• Work to be completed: Using the records that follow, work out how many lines hold the string "Locate" and provide that number only.

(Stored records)
════

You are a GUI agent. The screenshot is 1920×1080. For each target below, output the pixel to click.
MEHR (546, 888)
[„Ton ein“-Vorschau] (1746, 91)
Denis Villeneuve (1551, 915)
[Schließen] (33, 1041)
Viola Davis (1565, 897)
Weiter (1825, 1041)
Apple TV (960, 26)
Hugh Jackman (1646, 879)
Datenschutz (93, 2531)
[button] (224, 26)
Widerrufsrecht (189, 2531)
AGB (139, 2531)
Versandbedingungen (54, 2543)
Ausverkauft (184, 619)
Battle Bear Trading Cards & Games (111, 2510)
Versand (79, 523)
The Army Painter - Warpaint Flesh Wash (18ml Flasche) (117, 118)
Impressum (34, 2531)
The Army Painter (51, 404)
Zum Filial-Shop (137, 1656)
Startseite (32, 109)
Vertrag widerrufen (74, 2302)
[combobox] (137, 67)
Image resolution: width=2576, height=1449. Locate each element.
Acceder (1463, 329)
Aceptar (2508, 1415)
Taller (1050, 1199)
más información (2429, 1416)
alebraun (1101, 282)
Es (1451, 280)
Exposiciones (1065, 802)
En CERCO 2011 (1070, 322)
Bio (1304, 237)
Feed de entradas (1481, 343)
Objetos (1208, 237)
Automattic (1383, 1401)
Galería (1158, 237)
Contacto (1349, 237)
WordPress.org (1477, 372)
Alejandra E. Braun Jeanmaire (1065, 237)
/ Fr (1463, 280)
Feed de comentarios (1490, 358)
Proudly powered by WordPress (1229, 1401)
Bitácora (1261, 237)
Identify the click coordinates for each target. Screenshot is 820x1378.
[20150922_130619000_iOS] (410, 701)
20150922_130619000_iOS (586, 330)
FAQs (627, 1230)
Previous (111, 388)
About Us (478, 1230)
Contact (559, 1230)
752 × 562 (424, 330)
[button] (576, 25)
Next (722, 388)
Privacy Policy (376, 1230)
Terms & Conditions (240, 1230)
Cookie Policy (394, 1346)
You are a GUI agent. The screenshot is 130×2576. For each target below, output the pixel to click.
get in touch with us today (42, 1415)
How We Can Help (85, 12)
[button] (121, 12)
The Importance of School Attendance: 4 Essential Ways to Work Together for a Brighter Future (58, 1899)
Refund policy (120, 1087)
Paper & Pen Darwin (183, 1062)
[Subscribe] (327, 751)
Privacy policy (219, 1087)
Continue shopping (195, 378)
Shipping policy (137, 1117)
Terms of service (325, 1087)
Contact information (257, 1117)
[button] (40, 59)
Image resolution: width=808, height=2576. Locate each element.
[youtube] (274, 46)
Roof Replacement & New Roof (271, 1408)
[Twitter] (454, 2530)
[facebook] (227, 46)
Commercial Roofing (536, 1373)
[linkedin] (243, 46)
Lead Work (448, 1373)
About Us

════

• Completed exercise: 2